Has the tide turned for Ukraine?
"Now this is not the end. It is not even the beginning of the end. But it is, perhaps, the end of the beginning."
—Winston Churchill, Lord Mayor's Luncheon, Mansion House, November 10, 1942
There is at least a glimmer of hope that in a few months, we can look back at March 7–8, 2022 as a sea change in the Russian War against Ukraine. Developments that hit the news around that time seem to indicate a dramatic shift in the Ukraine situation:
1. The Russians have modified their demands against the Ukrainians, dropping the former insistence on total surrender. Now they want only the two eastern provinces, recognition of Crimea as Russian, and neutrality for Ukraine. This is an enormous move for the Russian negotiating position.
Kremlin spokesman Dmitry Peskov told Reuters Moscow would halt operations if Ukraine ceased fighting, amended its constitution to declare neutrality, and recognized Russia's annexation of Crimea and the independence of regions held by Russian-backed separatists.
2. Ukraine claims that 12,000 Russian soldiers have been killed along with the destruction of a massive amount of Russian weaponry.
Russian forces allegedly lost 1,000 military personnel in a day, reaching a total of 12,000 killed in action since the fighting began 13 days ago, the Ukrainian military claimed Tuesday morning. Among those slain on Tuesday were reportedly senior officers.
The Ukrainians made a further claim of the destruction of 36 Russian attack helicopters staged at a northern Ukrainian airport. They also claim today that the Ukrainians have retaken a city that was in Russian hands.
Ukraine said on Monday its forces had retaken control of the town of Chuhuiv in the northeast after heavy fighting and of the strategic Mykolayiv airport in the south. Neither could immediately be verified.
3. While Ukraine is being massively re-supplied with Stinger (anti-aircraft) and Javelin (anti-armor) weapons, the word has come down that the Russians have run out of their version of the cruise missile.
Russian tank claimed destroyed by a Ukrainian missile (YouTube screen grab).
4. Ukrainian President Volodymyr Zelensky defiantly revealed his location during a video posted to social media Monday and vowed, "I'm staying in Kyiv." I doubt he would do that if his offices could be hit by a cruise missile.
5. The bodies of dead young Russian men have not even started to come home, and Russian mothers are starting to go into action against local officials. News reports say that 12,000 more Russians have been detained for anti-war activities, and there were protests in 49 Russian cities.
6. Russians will soon have nothing to buy in the way of consumer goods, and factories will close for lack of raw materials, including gasoline. We may complain about $7.00 gas, but imagine if you could not buy it at all!
"People were in favor on [the] first day of invasion. Now they are less convinced and much more skeptical because they understand now that they are going to lose their jobs, they are going to lose their cars, their iPhones, their everything," she said. "So, let's see what [they] are going to say in a month."
7. Russians will be unable to even watch Western TV shows and movies. McDonald's is closing its 800+ restaurants in Russia.
8. Their money will become worthless in the face of Western embargoes and the devaluation of the ruble. Credit card giants Visa, MasterCard, and American Express have frozen business in Russia. Russian banks say they will use China's UnionPay system.
9. British longshoremen have refused to unload a German cargo ship loaded with Russian petroleum.
10. The U.S. Congress moved to ban the importation of Russian oil into the U.S., initially against the wishes of the administration. But on March 8, Biden announced a ban on imports of Russian oil.
11. Russian ally Belarus is having serious internal issues that prevent it from joining the Russians in their assault on Ukraine. Defections, resignations, and instability in the Belarusian military are thwarting their entry into the war against Ukraine.

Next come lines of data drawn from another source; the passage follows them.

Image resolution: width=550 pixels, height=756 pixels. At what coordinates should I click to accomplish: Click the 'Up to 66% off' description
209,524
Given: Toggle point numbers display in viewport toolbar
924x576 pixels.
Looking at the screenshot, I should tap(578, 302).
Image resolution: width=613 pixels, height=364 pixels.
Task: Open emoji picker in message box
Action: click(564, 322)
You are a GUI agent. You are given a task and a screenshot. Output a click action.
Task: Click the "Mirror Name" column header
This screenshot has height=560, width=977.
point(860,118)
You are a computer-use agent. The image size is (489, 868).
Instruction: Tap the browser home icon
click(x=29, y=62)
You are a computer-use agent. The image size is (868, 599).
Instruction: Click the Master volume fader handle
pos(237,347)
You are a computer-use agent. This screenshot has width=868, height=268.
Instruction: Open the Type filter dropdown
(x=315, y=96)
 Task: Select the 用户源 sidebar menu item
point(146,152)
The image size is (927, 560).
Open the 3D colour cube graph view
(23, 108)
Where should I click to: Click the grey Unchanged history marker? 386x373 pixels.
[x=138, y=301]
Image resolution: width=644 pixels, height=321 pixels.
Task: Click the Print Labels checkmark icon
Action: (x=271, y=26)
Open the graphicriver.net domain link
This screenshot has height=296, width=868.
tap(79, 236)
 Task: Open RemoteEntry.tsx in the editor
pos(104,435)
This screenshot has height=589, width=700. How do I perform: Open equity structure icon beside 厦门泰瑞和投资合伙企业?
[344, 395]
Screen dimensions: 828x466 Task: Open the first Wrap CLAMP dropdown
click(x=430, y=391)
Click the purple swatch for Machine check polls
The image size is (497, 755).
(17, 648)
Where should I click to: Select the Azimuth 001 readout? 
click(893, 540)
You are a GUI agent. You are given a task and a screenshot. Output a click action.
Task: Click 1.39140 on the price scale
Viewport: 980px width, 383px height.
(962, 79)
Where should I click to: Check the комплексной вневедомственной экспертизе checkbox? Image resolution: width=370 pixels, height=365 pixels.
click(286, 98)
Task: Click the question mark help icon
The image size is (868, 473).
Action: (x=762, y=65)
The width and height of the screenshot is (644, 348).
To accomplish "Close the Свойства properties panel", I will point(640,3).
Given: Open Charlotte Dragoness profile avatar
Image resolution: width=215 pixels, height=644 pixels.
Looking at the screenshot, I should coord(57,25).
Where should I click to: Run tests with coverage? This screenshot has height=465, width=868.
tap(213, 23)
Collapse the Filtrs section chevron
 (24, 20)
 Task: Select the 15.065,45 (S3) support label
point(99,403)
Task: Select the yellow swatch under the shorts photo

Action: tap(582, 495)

12. The indiscriminate slaughter of refugees in Ukrainian towns is stirring anger in the rest of the world and in Russia as well.
13. Russian threats to cut off pipeline supplies of fuel and gas diminish in value as the weather warms in central Europe. Hard freezes are less common as we move into late March and April.
14. Finally — massive humanitarian and military aid is flowing into Ukraine to buck up the resolve of the people.